Leeds United : Mark Viduka / Alan Smith (2000-2004) – 111 buts
Olivier Dacourt, milieu de terrain des Peacocks (2000-2003) : « Un gentil nounours et un chien »
« Le premier souvenir qui me vient en tête, c’est le but d’Alan contre la Lazio en Ligue des champions (0-1, 5 décembre 2000). Une merveille de combinaison. Mark était très costaud et avait cette capacité de garder le ballon, tandis qu’Alan, c’était un chien. Pour moi, ce n’était pas un attaquant, mais un chien (rires). Il courait de partout, c’était impressionnant. C’est d’ailleurs sans doute pour ça qu’Alex Ferguson l’avait repositionné en tant que milieu défensif. Un choix assez étrange, mais comme il y avait du monde devant à Manchester… Il se battait sur tous les ballons. Pour un milieu, quand vous avez un attaquant pareil devant vous, pfiouu… C’est un rêve ! Les deux étaient vraiment complémentaires, ils allaient bien ensemble. Lorsque Mark gardait le ballon, Alan en profitait pour aller dans tous les espaces. C’était une très belle paire. En plus, Alan était jeune et il avait parfaitement remplacé Michael Bridge et Harry Kewell qui étaient blessés, notamment lors de la saison 2000-2001. Alan n’avait pas une très belle réputation sur le terrain alors qu’en dehors, il ne parlait jamais. Pas un mot. Il était introverti, mais quand il arrivait sur la pelouse, là il s’exprimait. Mark, lui, était impressionnant physiquement. En dehors, c’était un gentil nounours (rires). Et les deux s’entendaient bien. À l’époque, l’ambiance était extraordinaire à Leeds. C’est la meilleure ambiance que j’ai connue durant toute ma carrière. Avant les matchs, par exemple, toute l’équipe chantait dans le bus. Je n’ai jamais revu ça. Tout monde sortait ensemble, on mangeait ensemble après les matchs. Et cette osmose dans le groupe se ressentait sur le terrain. C’était la clé de notre réussite. »

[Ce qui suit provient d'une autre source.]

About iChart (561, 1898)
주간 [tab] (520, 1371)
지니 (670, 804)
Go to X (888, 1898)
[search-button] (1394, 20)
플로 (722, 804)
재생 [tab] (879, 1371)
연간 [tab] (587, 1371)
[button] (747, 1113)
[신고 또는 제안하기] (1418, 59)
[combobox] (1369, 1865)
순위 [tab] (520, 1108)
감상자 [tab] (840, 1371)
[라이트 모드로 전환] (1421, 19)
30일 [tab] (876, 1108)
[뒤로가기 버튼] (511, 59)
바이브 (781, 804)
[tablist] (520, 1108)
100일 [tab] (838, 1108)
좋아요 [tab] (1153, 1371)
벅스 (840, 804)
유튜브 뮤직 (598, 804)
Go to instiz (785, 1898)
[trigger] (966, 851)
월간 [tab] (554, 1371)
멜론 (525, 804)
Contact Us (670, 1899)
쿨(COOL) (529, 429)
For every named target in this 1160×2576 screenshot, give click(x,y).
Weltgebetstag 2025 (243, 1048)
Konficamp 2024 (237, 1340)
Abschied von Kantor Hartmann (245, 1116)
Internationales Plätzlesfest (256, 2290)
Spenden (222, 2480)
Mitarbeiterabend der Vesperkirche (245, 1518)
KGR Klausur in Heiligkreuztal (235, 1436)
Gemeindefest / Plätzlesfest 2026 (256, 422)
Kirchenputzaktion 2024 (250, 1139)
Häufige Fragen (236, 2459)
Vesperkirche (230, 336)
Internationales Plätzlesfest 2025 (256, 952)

Manchester United : Andy Cole / Dwight Yorke (1998-2001) : 127 buts
Andy Cole : « C’était comme tomber amoureux »
« J’aimais Yorkey, mais nous étions totalement différents. Dwight était plutôt du genre : « Hey, regardez-moi, je joue pour Manchester United. J’ai une belle femme et une belle voiture. » Je suis le contraire de ça. J’avais acheté une Porsche, mais il m’a fallu au moins deux mois avant de venir avec à l’entraînement parce que j’étais un peu gêné. Quand je l’ai rencontré, c’était comme rencontrer une femme spéciale et tomber amoureux. Tout était parfait. On ne s’est jamais fâchés. Si j’étais énervé ou s’il l’était, on en parlait et tout rentrait dans l’ordre. Peu de temps après son arrivée à United, les grands clubs en Europe disaient : si nous stoppons Yorke et Cole, alors nous pourrons arrêter Manchester United. Mais ils ne pouvaient pas. Notre confiance ne cessait de grimper en flèche et nous sentions qu’on pouvait marquer chaque semaine. Si l’un de nous deux ne marquait pas, l’autre le faisait. On pouvait adapter notre style de jeu en fonction de l’adversaire : je jouais long, il jouait court. Personne ne savait comment nous marquer. À certains moments, nous avions tellement d’espaces que l’on pouvait se permettre de prendre des libertés. »
Tottenham : Dimitar Berbatov / Robbie Keane (2006-2008) : 91 buts
Pascal Chimbonda, défenseur des Spurs (2006-2008, 2009) : « L’élégance et le flair »
« L’un décrochait et l’autre demandait en profondeur. Ils avaient une bonne entente, étaient vraiment complémentaires. Berbatov est quelqu’un qui aime avoir le ballon dans les pieds. Robbie, lui, est quelqu’un qui aime avoir des espaces. Grâce à la technique de Berbatov, Keane pouvait recevoir de bons ballons. C’est ce qui fait que ce duo marchait. Puis il y avait aussi Defoe qui pouvait les suppléer. Berbatov, c’était vraiment l’élégance, la technique. Tu pouvais lui donner n’importe quel ballon et il arrivait à te le rendre propre. C’était un vrai plaisir de le voir jouer, une merveille de jouer à ses côtés. Keane n’était pas seulement rapide, il était adroit devant le but. Il aimait vraiment beaucoup être servi dans les petits espaces et faisait la différence par ses déplacements. Il sentait le jeu, les coups et savait quand Berbatov allait lui donner la balle. Il avait ce flair que beaucoup d’attaquants n’ont pas. »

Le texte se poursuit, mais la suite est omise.